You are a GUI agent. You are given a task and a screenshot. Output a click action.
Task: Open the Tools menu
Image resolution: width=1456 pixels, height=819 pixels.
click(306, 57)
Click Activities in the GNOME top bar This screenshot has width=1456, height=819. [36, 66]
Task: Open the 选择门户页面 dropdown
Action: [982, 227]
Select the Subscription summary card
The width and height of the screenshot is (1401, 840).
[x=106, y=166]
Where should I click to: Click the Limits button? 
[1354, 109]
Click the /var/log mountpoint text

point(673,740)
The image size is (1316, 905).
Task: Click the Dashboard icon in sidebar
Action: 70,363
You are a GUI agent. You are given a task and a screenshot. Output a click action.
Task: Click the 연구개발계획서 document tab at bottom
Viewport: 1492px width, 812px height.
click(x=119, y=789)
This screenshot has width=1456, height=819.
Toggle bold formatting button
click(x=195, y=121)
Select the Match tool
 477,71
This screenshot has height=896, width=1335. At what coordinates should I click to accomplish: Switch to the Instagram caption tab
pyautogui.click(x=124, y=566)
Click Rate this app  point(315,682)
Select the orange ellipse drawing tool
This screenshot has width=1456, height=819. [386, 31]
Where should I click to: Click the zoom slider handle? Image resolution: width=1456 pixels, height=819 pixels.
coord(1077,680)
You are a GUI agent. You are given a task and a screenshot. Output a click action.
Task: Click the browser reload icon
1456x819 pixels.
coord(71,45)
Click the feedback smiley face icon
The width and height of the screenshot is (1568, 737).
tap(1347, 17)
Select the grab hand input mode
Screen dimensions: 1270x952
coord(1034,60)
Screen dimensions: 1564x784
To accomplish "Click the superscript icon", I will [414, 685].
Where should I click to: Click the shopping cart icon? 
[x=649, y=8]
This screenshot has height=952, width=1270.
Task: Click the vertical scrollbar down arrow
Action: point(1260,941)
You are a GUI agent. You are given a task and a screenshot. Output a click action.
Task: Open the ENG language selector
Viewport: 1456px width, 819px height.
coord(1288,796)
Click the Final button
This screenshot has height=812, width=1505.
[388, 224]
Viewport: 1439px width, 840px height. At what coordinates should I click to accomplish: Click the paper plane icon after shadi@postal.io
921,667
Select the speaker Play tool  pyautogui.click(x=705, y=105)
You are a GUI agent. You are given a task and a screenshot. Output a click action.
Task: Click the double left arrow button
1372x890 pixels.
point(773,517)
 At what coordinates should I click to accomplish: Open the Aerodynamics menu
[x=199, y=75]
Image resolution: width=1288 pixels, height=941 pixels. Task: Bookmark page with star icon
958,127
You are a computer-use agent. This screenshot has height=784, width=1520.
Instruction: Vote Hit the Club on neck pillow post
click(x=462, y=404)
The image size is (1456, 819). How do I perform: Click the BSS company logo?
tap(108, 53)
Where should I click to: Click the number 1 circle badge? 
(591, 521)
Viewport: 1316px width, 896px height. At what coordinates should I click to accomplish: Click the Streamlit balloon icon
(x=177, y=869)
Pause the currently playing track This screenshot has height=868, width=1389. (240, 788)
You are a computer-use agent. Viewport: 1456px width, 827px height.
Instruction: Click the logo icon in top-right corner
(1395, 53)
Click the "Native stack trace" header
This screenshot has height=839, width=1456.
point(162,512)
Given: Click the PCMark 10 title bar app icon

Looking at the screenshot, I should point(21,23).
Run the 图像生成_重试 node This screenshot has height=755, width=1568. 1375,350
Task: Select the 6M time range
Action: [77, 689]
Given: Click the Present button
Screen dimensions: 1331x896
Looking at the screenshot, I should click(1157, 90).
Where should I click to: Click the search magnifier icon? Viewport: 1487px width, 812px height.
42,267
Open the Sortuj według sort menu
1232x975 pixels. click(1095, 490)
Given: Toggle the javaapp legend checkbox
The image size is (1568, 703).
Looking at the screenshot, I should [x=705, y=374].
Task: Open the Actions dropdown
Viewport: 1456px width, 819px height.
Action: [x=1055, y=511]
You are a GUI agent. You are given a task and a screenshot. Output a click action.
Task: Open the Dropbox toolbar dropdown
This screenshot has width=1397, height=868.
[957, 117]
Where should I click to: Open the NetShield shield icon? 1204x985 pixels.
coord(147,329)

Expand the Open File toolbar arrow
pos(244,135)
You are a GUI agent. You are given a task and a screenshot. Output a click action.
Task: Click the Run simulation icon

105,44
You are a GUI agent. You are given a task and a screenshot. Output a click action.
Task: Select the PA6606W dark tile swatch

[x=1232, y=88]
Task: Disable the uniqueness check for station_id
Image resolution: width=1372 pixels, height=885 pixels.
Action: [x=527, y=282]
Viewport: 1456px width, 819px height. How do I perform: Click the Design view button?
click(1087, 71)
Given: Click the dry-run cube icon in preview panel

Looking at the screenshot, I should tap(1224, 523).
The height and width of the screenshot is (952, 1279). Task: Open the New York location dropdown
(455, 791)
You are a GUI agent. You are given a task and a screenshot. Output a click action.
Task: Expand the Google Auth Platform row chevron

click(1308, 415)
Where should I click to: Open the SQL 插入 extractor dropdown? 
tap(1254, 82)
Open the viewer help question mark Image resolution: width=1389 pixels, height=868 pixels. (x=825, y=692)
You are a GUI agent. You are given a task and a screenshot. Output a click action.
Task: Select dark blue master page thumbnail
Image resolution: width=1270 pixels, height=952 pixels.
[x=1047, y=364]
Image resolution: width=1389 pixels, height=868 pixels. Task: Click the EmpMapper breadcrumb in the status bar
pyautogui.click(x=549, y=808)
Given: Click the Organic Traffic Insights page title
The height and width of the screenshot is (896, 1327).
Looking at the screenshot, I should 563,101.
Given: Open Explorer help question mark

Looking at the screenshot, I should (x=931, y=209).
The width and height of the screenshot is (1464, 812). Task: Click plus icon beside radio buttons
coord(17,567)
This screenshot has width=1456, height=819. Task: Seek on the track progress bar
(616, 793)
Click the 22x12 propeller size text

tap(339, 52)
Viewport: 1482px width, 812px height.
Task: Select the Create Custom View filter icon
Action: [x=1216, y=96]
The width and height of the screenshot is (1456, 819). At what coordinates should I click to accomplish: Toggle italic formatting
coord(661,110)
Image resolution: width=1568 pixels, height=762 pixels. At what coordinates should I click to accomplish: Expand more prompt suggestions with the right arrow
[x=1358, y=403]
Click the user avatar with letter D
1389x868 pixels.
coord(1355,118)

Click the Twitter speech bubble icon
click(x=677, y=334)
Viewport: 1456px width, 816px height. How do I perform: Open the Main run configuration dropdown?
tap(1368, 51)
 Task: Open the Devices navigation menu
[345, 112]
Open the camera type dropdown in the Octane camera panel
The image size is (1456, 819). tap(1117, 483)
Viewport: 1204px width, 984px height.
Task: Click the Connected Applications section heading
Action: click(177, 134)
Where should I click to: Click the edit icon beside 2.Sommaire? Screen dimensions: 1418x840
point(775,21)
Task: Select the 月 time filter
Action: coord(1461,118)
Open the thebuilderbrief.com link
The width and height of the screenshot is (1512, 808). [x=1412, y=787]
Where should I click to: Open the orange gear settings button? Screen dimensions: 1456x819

**What to do:**
For each line in the data that contains the string "computer", give a copy of that line.

**Reply:**
You are a computer-use agent. This screenshot has height=784, width=1520.
You are a computer-use agent. Viewport: 1456px width, 827px height.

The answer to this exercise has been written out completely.